In La Guía del Mando we have a weakness for 2 things in particular: craftsmanship and gaming, and there is a peripheral that carries the best of each, we are talking about custom mechanical keyboards.
We have dared to assemble one of these keyboards and in this article we are going to try to make a basic
definitive guide with all the assembly and purchase process.
If you don’t want to assemble your keyboard from parts and you prefer one that comes already assembled, take a look at this guide to the best gaming keyboards.
Having made the introductions, let’s start with the guide.
Prelude: Chinese stores
I’m going to share all the links where I have personally shopped.

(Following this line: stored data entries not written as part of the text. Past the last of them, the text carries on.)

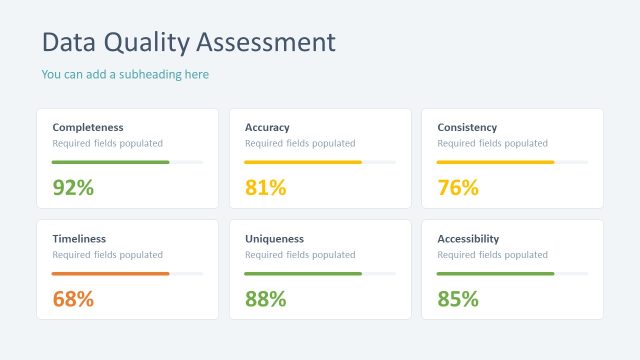
Task: Click the orange Timeliness progress bar
Action: point(110,273)
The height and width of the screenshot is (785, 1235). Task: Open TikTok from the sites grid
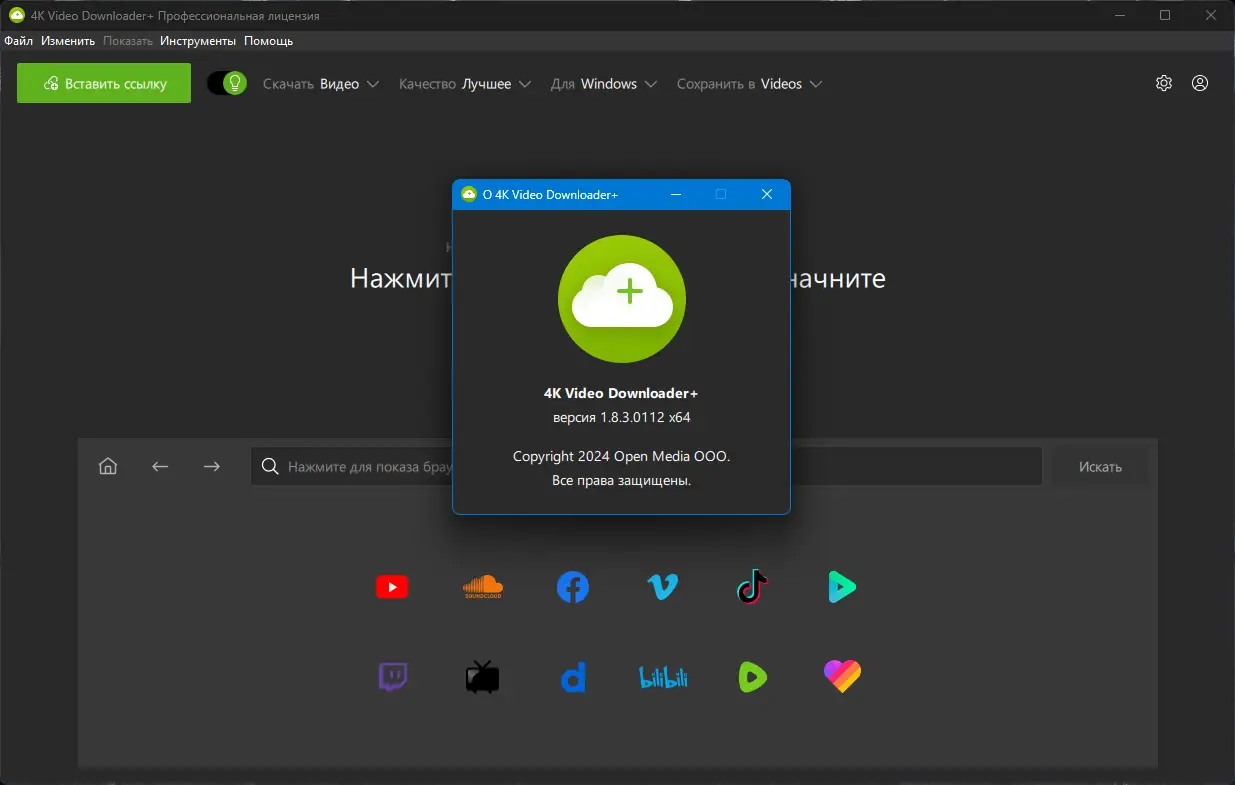click(x=752, y=587)
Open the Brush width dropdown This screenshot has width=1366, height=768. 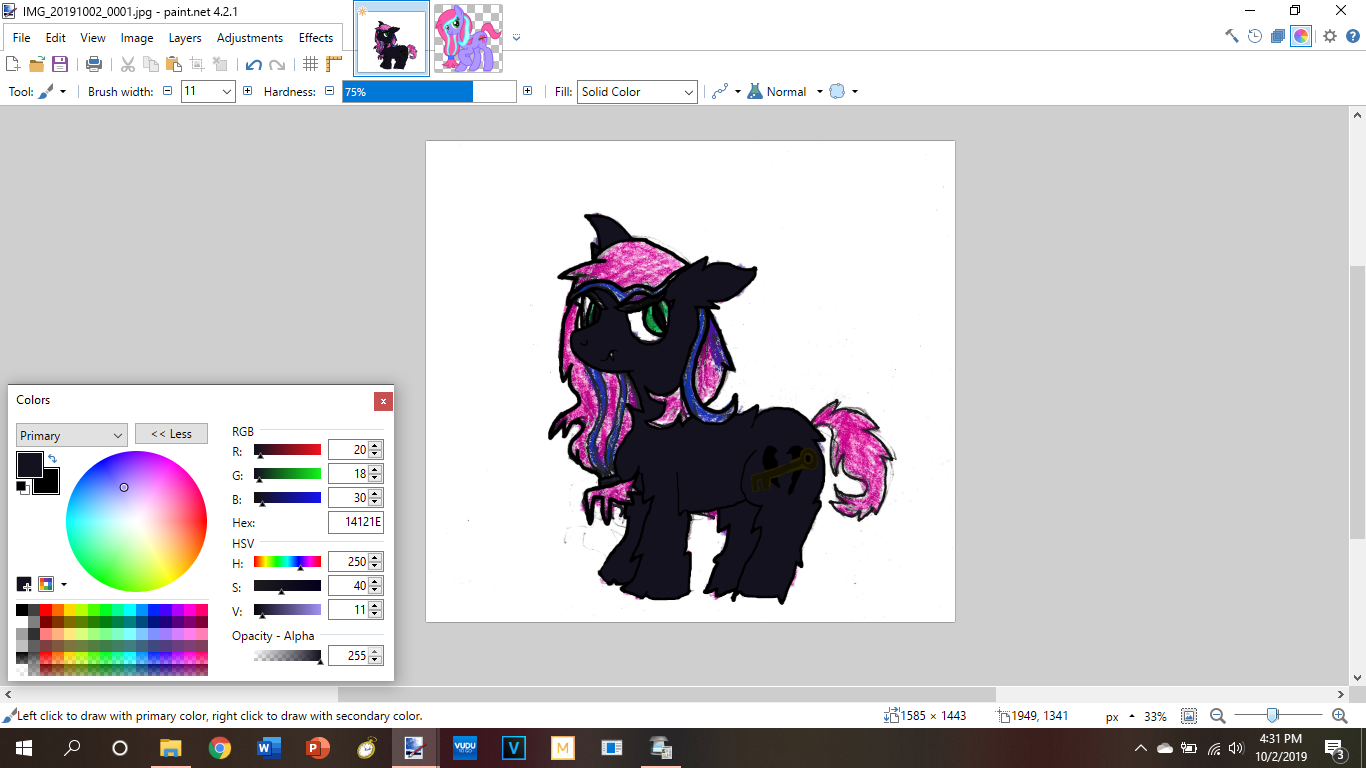pyautogui.click(x=226, y=91)
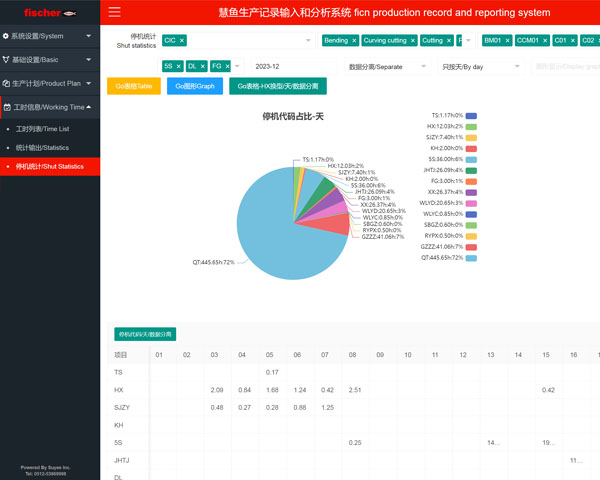Click the blue Go Graph button
This screenshot has width=600, height=480.
pos(194,87)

They are mostly Chinese stores and aliexpress. I have not had any problem, but I want to remark that the delivery time is usually longer than in Amazon, we are talking about that it can take from 2 weeks to 1 month to arrive some piece.
A skill I have developed with custom keyboards is to take the process without rushing and enjoy a journey through which I have gone through several stops.
Stage 1: The PCB
We start with the core of the keyboard, the motherboard, popularly known as the PCB
I can start by saying that the PCB we have chosen is a BM60 ISO, specifically kit 3 which includes the 2.25U Lshift plate, which we will also talk about.

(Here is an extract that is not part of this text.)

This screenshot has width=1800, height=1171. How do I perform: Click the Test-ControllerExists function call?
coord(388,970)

Our PCB is 60%, which means that it only has 60% of the keys of a conventional keyboard. In our case we don’t have the numeric keypad on the right side nor F1,F2,F3…

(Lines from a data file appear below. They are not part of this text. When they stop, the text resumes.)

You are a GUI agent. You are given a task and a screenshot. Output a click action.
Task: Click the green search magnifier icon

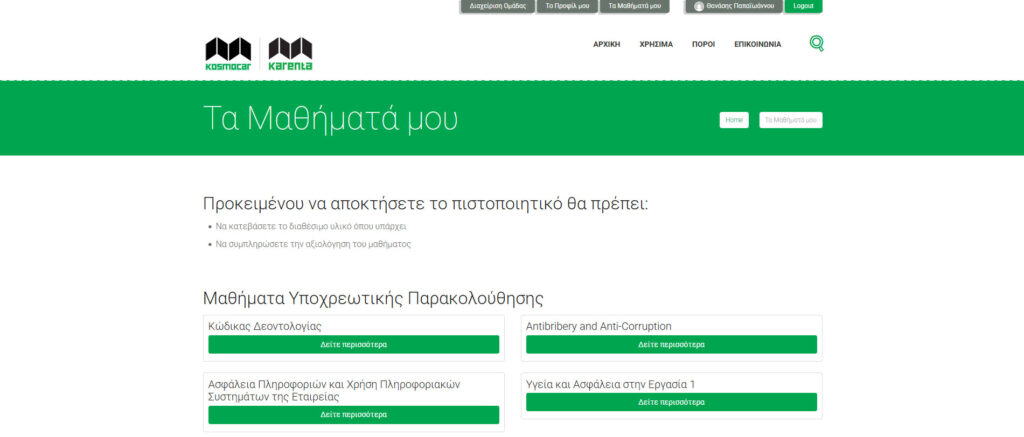pos(816,43)
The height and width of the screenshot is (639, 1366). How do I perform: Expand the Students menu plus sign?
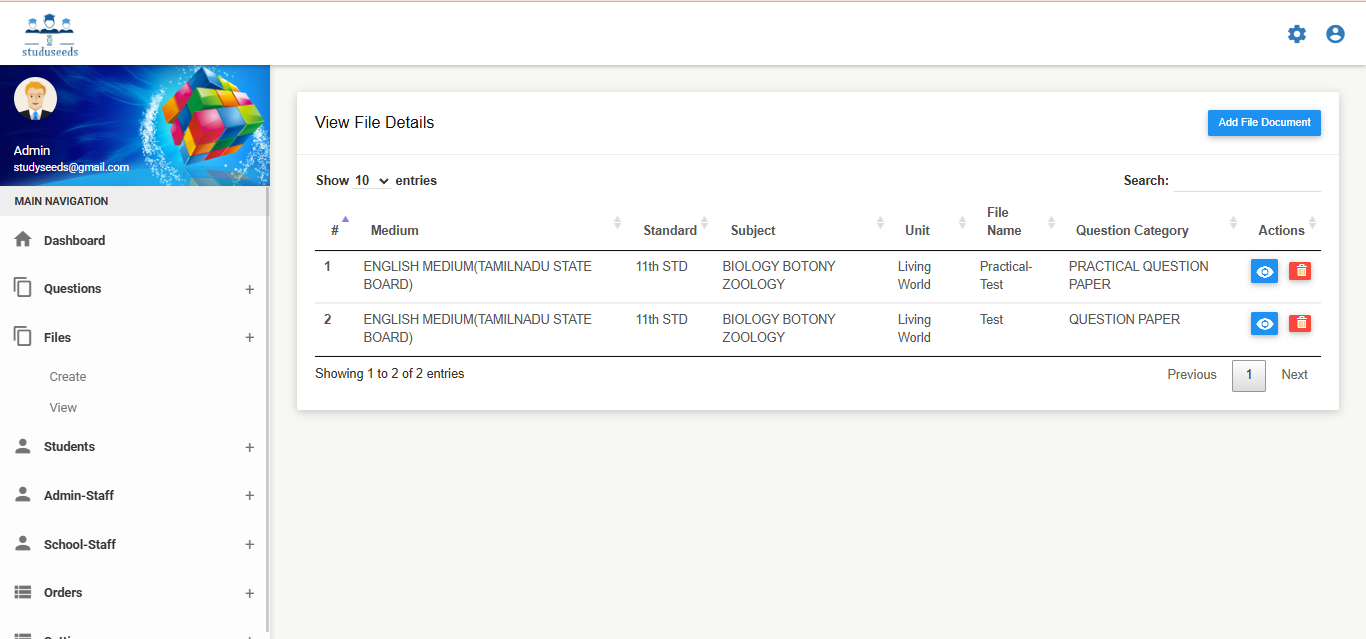click(249, 447)
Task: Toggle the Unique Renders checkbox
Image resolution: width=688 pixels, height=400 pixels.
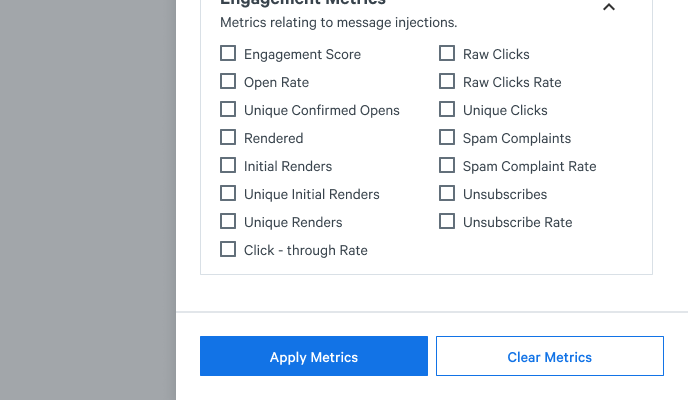Action: coord(228,222)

But that is not a problem either, since we will have the missing keys at hand if we map them in the second layer, but let’s not get ahead of ourselves.
The 2 most popular layout types are American (ANSI) and European (ISO). Our PCB is ISO, which means that there is one more key to the left of the Z and we have a vertical ENTER.
In addition, the BM60 has a modification that the arrows and an extra key, stealing part of the space that would have the right Shift on a conventional keyboard, which is why the keycaps we buy must have specific measures.
This point for me has been a small cession of the most artistic part for the benefit of a more functional part and that is because the final finish of the keyboard without the arrows is nicer, but I make much use of the arrows and the truth is that it would hurt me to lose them.
Our PCB is Hot Swap, which means that it includes sockets so that it is not necessary to solder the switches to the board, just placing them would be enough. It also has support for 5-pin switches, which means that the switches have 2 more legs so that the anchoring to the board is firmer.
The PCB includes built-in RGB, programmable with the software. We can customize the LEDS or turn them off with a key combination if we don’t like the lights.
An important aspect of the PCB is the firmware. In our case the BM60 is compatible with one of the most used firmwares to map the operation of the keys, the QMK, which we will talk about later.
The keyboard has a USB Type-C (USB-C) connection. So we also bought us a cable, this one specifically.
Finally, the kit comes with a plate (important to choose the 2.25U Lshift, as it is ISO layout), which is the structure to which the switches are attached and serves as the interface between the switches and the case.
It is a plate tray mount, which is supported by the switches and is not screwed to the case. The material is aluminum.
Stage 2: The Stabilizers
A fundamental part for the big keys (space bar, enter and shifts) are the stabilizers, which make that when pressing them on a side the whole key is pressed at the same time.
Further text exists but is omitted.